Cells don’t like to waste energy; you wouldn’t want to grab an entire cookbook off the shelf every time if you didn’t have to. So think of RNA as making a copy of a single recipe to bring to the cook.
RNA molecules are copies of parts of your DNA that relay the instructions to make a specific protein throughout the cell. Besides being the finished product (or food in our analogy), proteins are needed to do almost everything in a cell.
The process shown above is known as the Central Dogma of Biology and describes how information is used in a cell.
So why is this useful? If we have a desired end product (protein, or biologic in our case) and we know we get to that end product using the Central Dogma, we can work backwards to get the instructions for making that end product.
Proteins describe many different molecules such as lipase (used in laundry detergent to break down fats), gluten (the non-water-soluble parts of wheat flour), and lactase (gut enzyme necessary to break down lactose). In the biopharmaceutical industry, proteins are most commonly manufactured in the form of monoclonal antibodies.
The gold standard in biotechnology is Chinese Hamster Ovary (CHO) cells. CHO cells are particularly useful because they are easy to grow in large quantities and are conducive to producing human-compatible proteins. Instead of a traditional factory, each CHO cell acts like a tiny bio-factory, producing the protein we want as long as we feed it the right food or materials. The most common type of protein produced in the biopharmaceutical industry is the monoclonal antibody (mAB).
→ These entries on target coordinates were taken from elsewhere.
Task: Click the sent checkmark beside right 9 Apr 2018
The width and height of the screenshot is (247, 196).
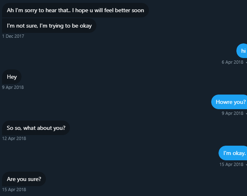Action: (246, 113)
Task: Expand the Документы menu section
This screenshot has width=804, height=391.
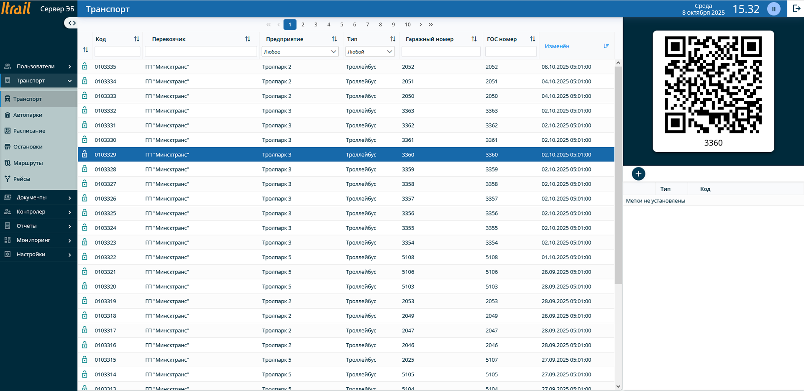Action: pyautogui.click(x=38, y=197)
We developed our master cell bank (the cells from which all future cells will be cloned) by modifying the DNA of CHO cells (called recombinant DNA technology) to tell the CHO cells to produce our mAB of interest, Risankizumab.
The CHO carry out the instructions in its DNA by creating RNA copies of these instructions. The process of creating protein from RNA is called translation. CHO cells are handy because they allow for post-translational modifications.
Post-translational modification is important because it allows us to modify the mAB to create a humanized antibody. These modifications allows humans to accept the antibody, which originally came from a different species (hamster in the case of CHO).